Going through the entries below, count each line containing the word "computer". Report the number only.

(RECORDS FOR THE EXERCISE begins)

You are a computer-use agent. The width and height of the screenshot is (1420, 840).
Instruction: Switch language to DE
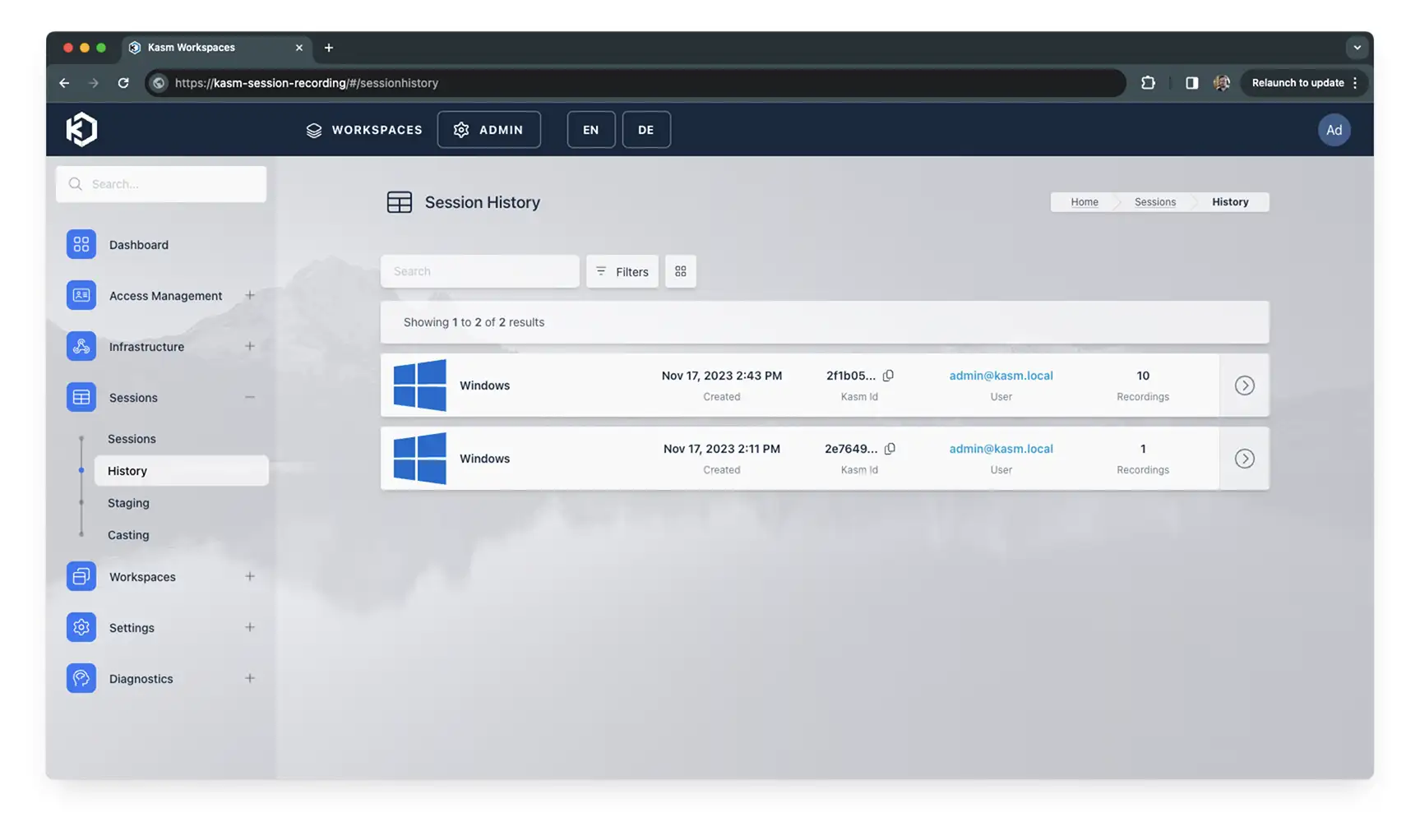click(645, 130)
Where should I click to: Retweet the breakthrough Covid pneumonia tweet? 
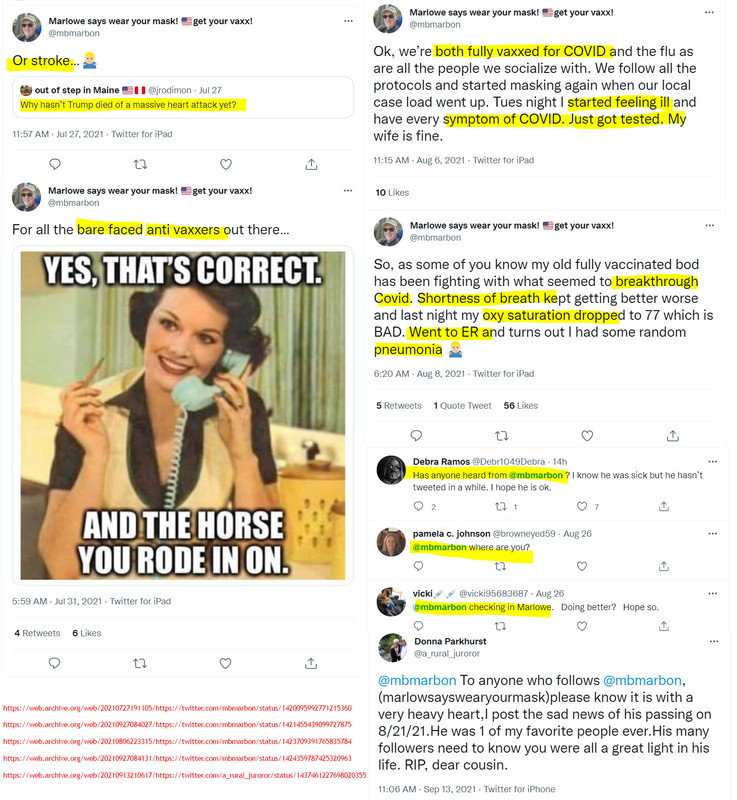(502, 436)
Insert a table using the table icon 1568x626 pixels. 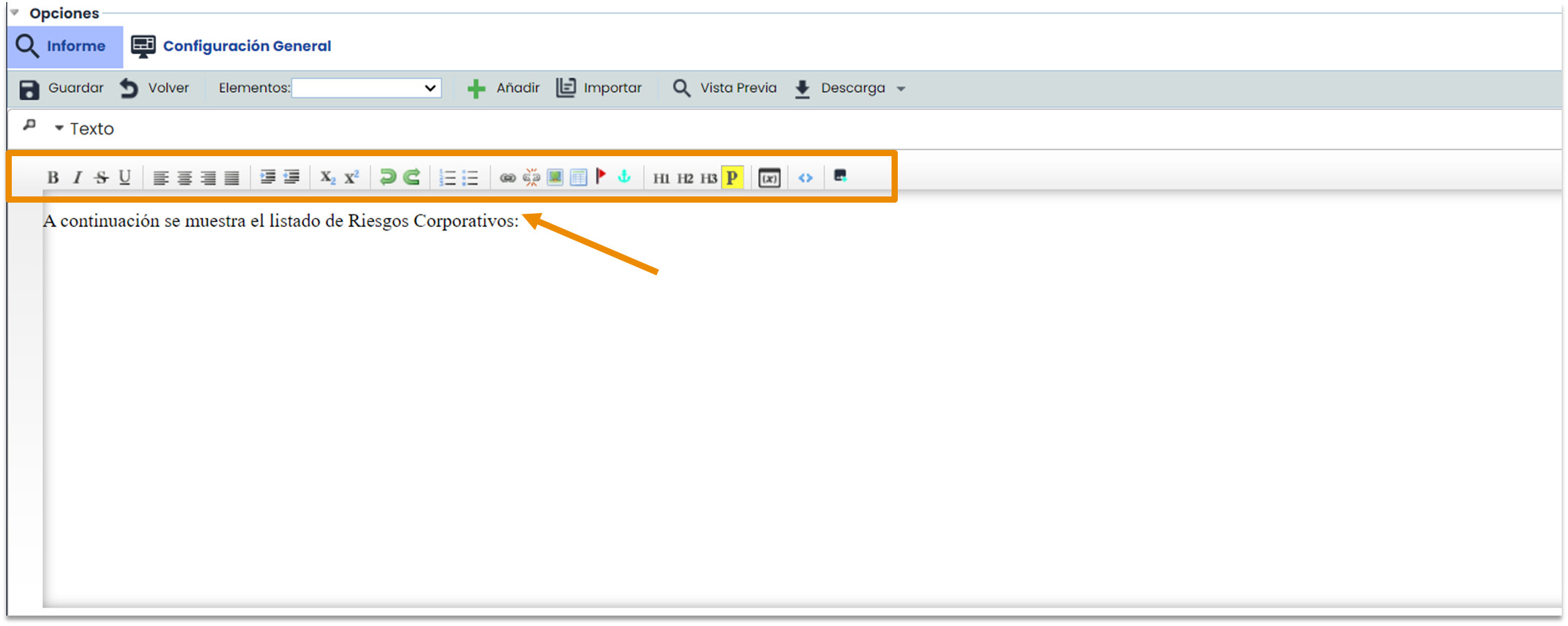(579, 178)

(RECORDS FOR THE EXERCISE ends)
(RECORDS FOR THE EXERCISE begins)

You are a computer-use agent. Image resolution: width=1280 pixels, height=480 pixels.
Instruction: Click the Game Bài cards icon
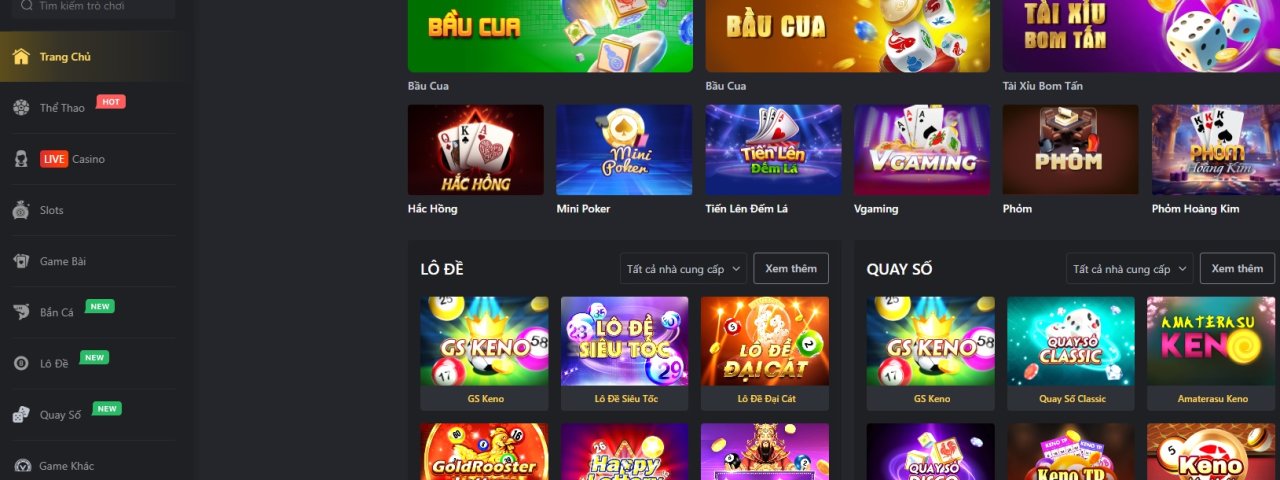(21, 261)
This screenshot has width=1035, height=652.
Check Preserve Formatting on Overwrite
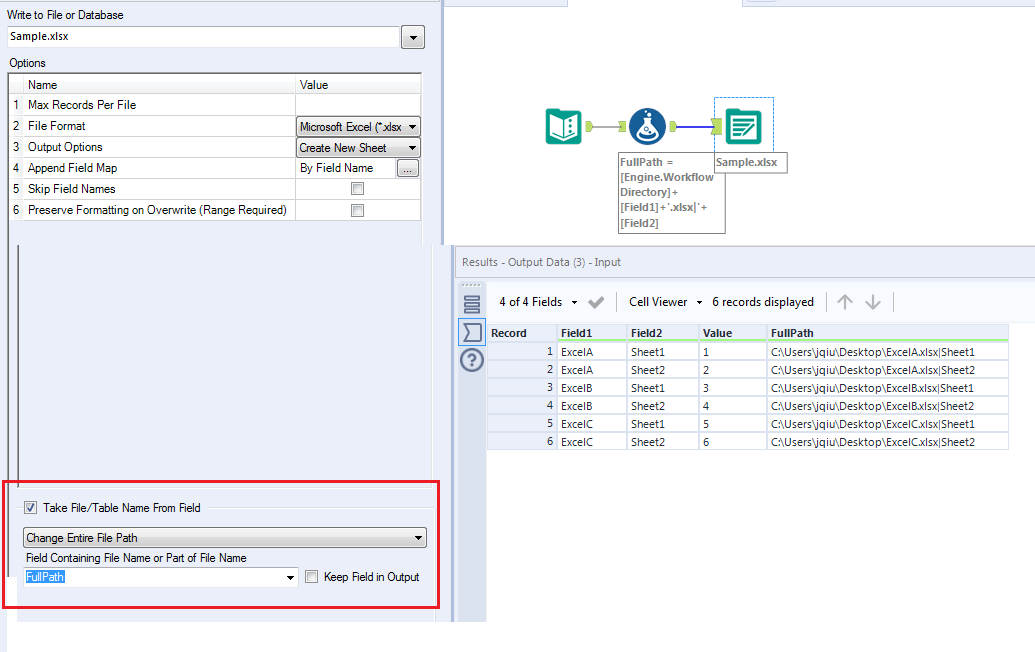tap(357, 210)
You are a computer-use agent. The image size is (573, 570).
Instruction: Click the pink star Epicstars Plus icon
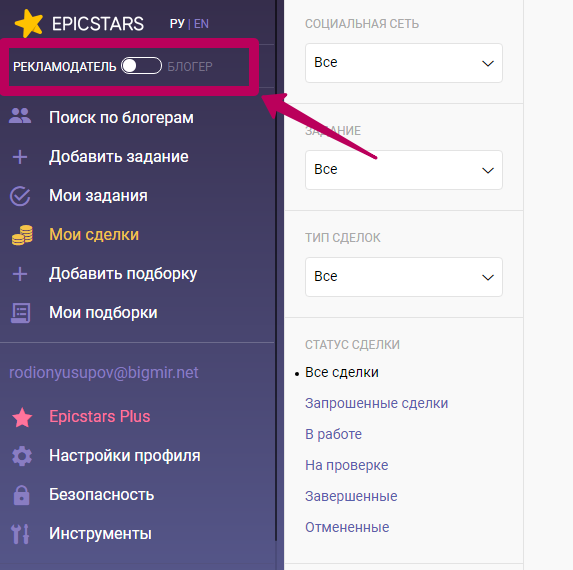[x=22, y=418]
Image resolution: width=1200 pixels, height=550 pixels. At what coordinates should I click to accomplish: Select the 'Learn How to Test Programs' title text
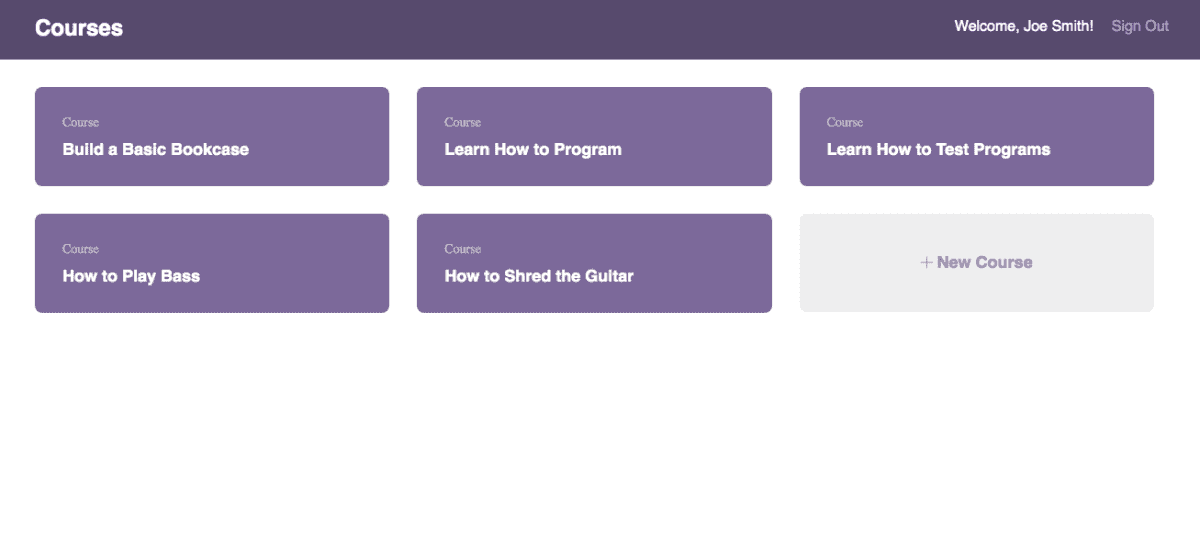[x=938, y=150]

(RECORDS FOR THE EXERCISE ends)

> RESPONSE TO THIS TASK
3